===== Provided material =====
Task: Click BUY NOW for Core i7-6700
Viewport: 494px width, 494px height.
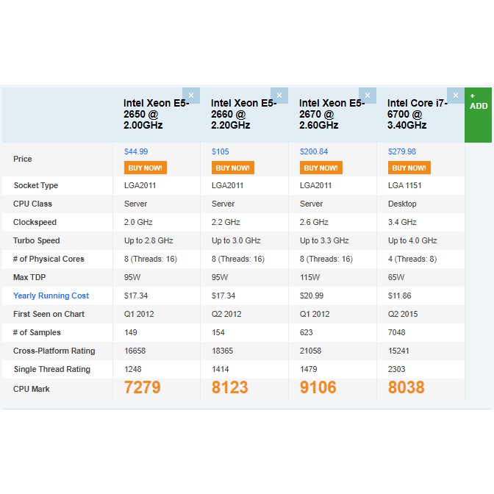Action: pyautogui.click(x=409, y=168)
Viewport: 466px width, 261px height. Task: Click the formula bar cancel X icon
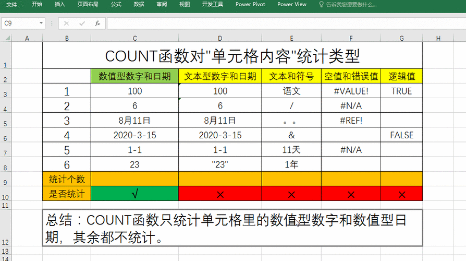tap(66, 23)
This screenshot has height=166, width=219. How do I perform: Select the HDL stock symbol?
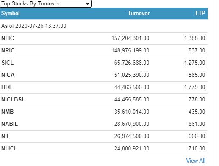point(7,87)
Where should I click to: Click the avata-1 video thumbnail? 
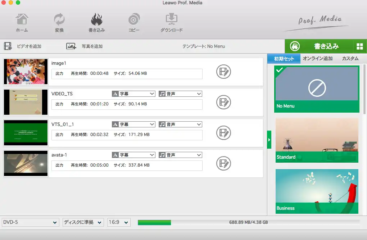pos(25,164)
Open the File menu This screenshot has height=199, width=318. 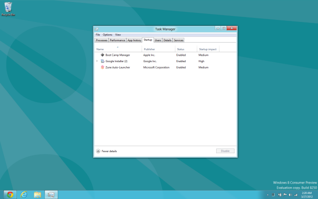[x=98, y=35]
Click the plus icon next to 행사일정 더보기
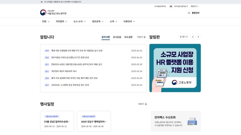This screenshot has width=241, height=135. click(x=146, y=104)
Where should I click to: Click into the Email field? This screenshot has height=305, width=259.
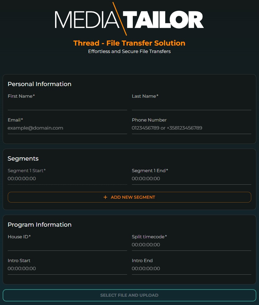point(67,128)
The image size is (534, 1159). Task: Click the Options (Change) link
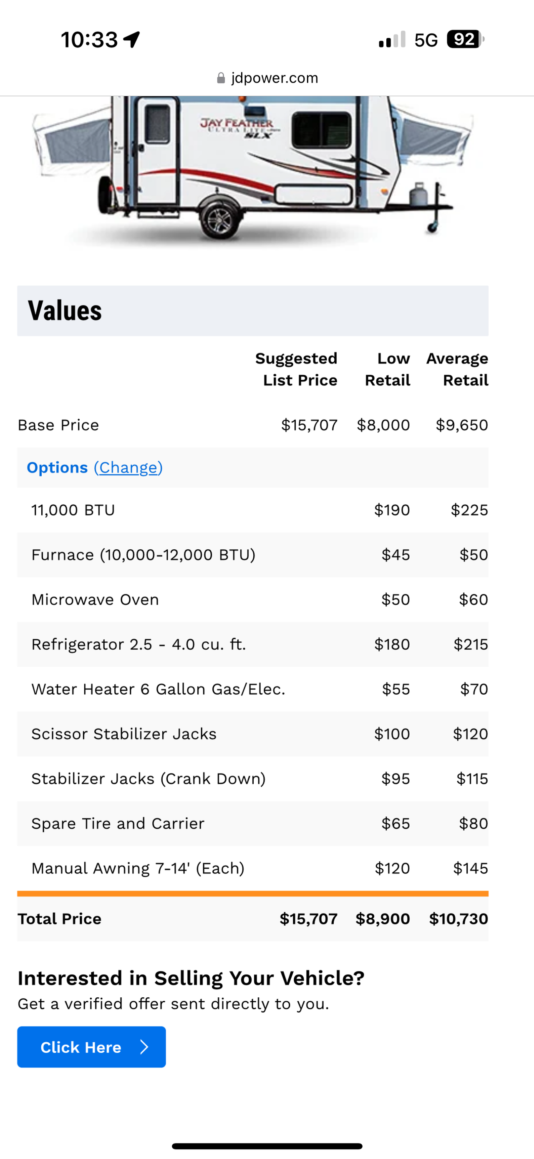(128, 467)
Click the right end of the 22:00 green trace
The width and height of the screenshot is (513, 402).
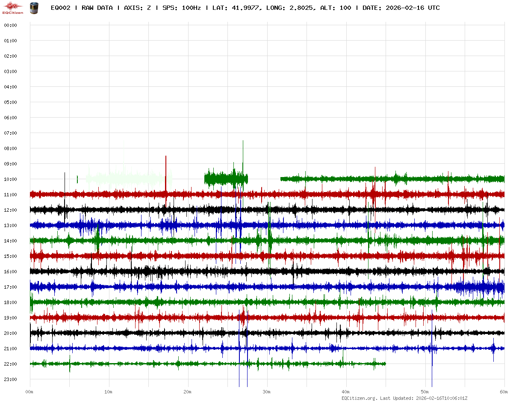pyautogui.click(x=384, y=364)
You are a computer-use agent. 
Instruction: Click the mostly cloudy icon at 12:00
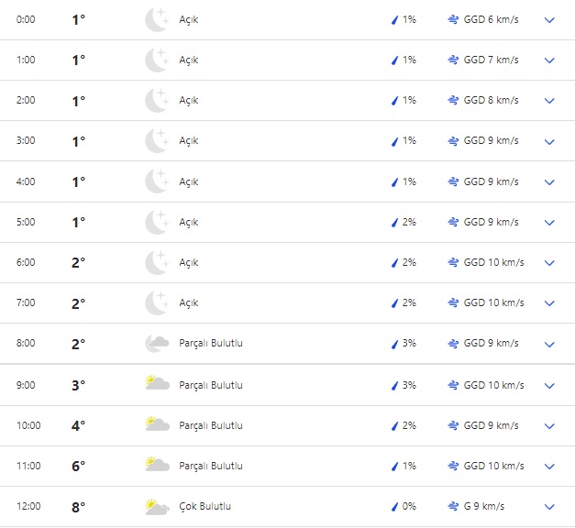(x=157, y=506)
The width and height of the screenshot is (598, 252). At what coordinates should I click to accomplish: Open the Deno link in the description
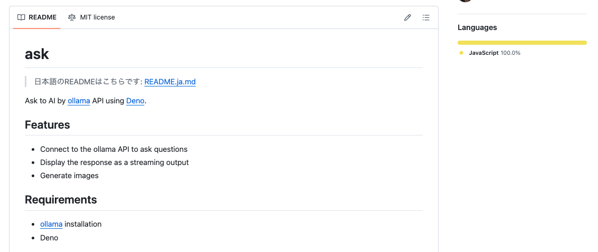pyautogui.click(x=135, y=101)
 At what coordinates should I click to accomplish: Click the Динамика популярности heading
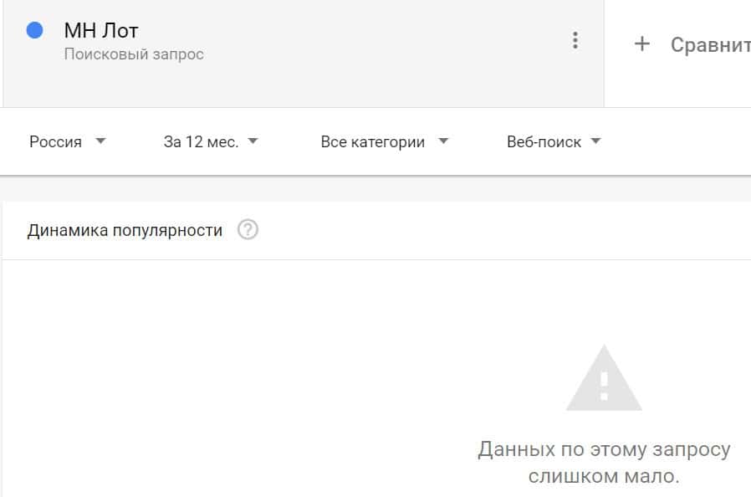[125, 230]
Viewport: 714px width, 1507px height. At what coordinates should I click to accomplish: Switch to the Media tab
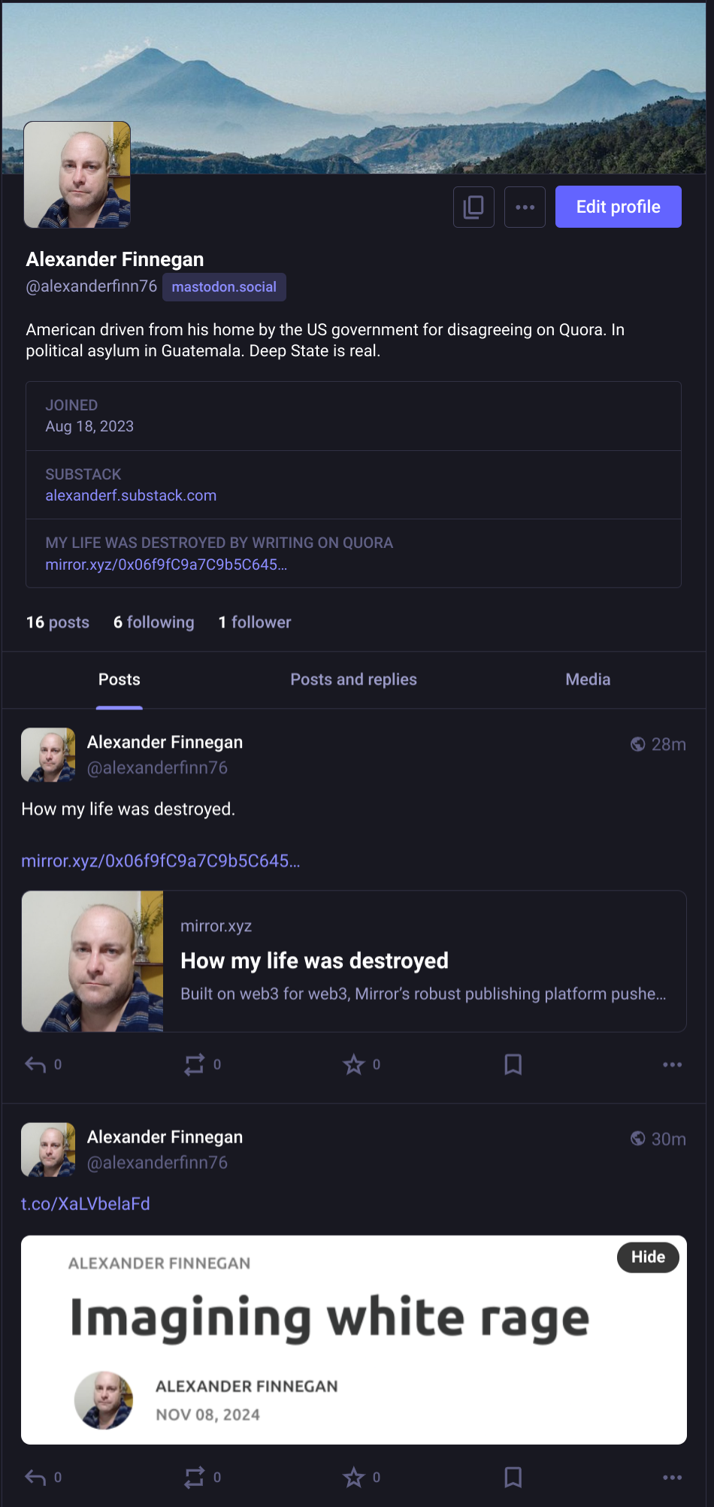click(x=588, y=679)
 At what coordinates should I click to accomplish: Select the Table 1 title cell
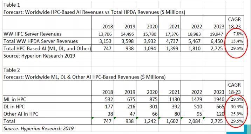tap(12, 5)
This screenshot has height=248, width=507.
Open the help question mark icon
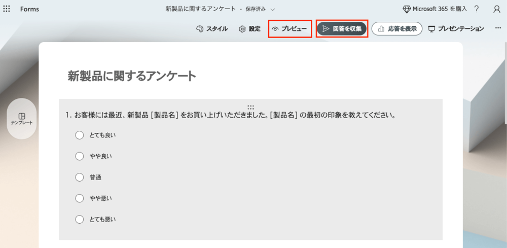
=====
Requirement — From the line containing "You are a computer-use agent." down to the last line of the records above, repeat every line exactly and nothing else, dropping any pictures.

Expected answer —
You are a computer-use agent. 
Instruction: Click the mostly cloudy icon at 12:00
(x=157, y=506)
The width and height of the screenshot is (598, 252). At what coordinates should I click to accomplish: Open the Deno link in the description
pyautogui.click(x=135, y=101)
 At what coordinates should I click to accomplish: Click the Динамика популярности heading
[125, 230]
Viewport: 714px width, 1507px height. At what coordinates should I click to accomplish: Switch to the Media tab
click(x=588, y=679)
 At what coordinates should I click to accomplish: Select the Table 1 title cell
tap(12, 5)
This screenshot has height=248, width=507.
Open the help question mark icon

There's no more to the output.